Structural biochemistry of the 180 kDa Arp8-module of INO80 defines its function during chromatin remodelling. Structural biochemistry of the 180 kDa Arp8-module of INO80 defines its function during chromatin remodelling

Nuclear actin (N-actin) and actin-related proteins (Arps) are critical components of several chromatin modulating complexes, including the chromatin remodeler INO80, but their function is largely elusive. Here, we report the crystal structure of the 180 kDa Arp8-module of S. cerevisiae INO80 and establish its role as an extranucleosomal DNA binding element. The actin-fold of Arp8 engages N-actin in a novel “side-to-front” interaction and specifies thereby recruitment of the Arp4-N-actin heterodimer to the segmented, “two plug” scaffold of the helical HSA domain of Ino80. The HSA domain spans a distance over 120 Å and provides a binding platform for extranucleosomal DNA, which is required for nucleosome sliding and genome-wide nucleosome positioning.

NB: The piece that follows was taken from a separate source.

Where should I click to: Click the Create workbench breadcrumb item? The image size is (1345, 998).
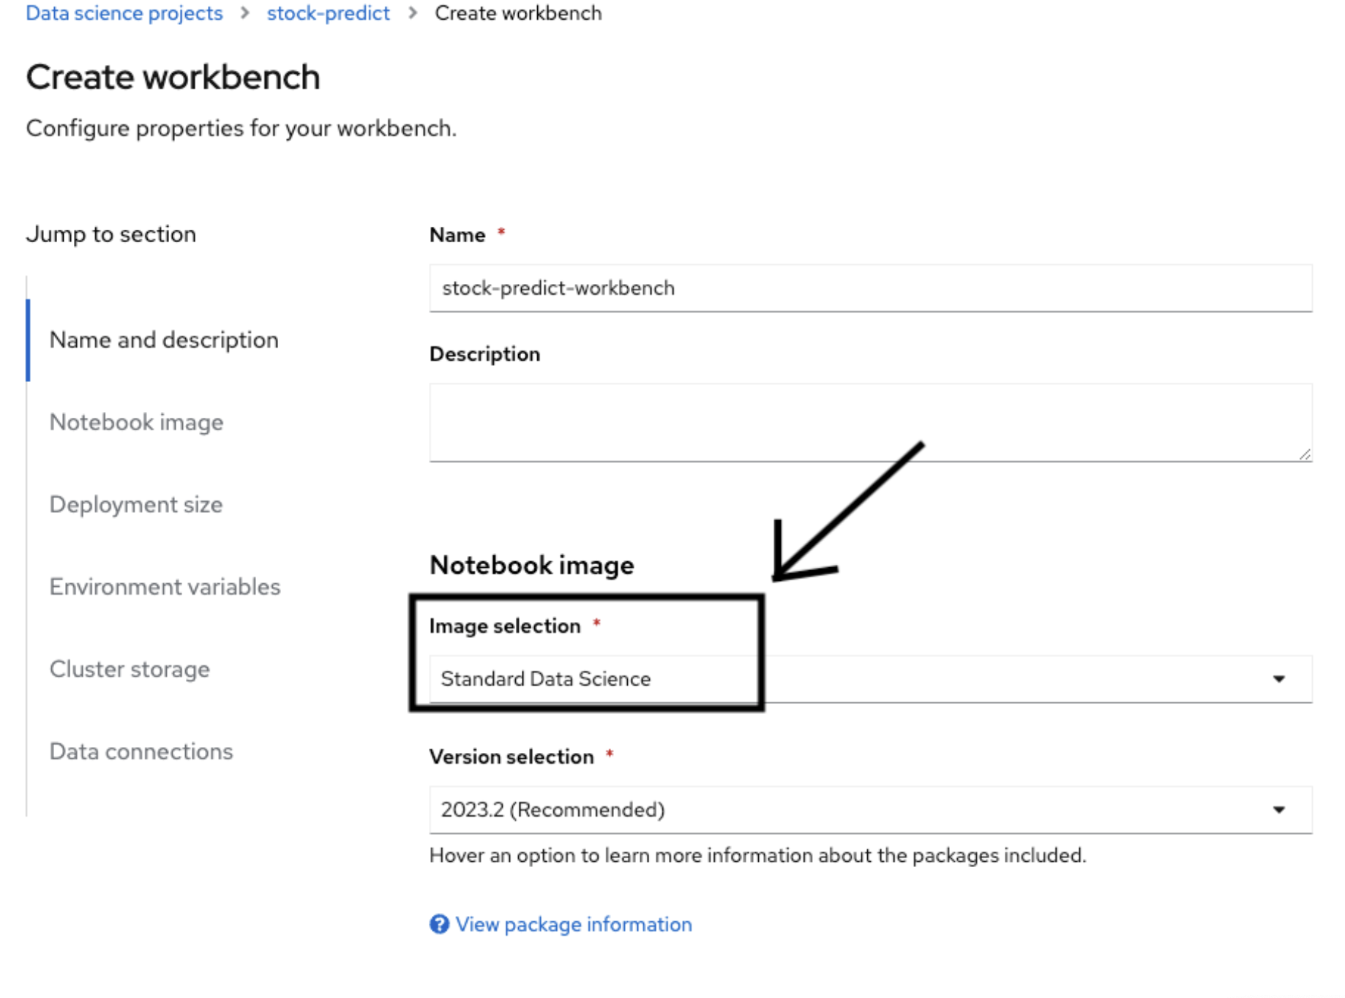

Together with the recent cryoEM structure of INO80Core-nucleosome complex, our results provide insights into the mechanism by which INO80 senses 40 bp extranucleosomal entry DNA to conduct highly processive chromatin remodelling. Overall design: There are 10 samples analyzed in total. Within those 10 samples we used Drosophila histones. Samples consist of the INO80 WT protein and three mutants. Those 10 samples also contain replicates. The salt gradient dialysis samples are used as control samples.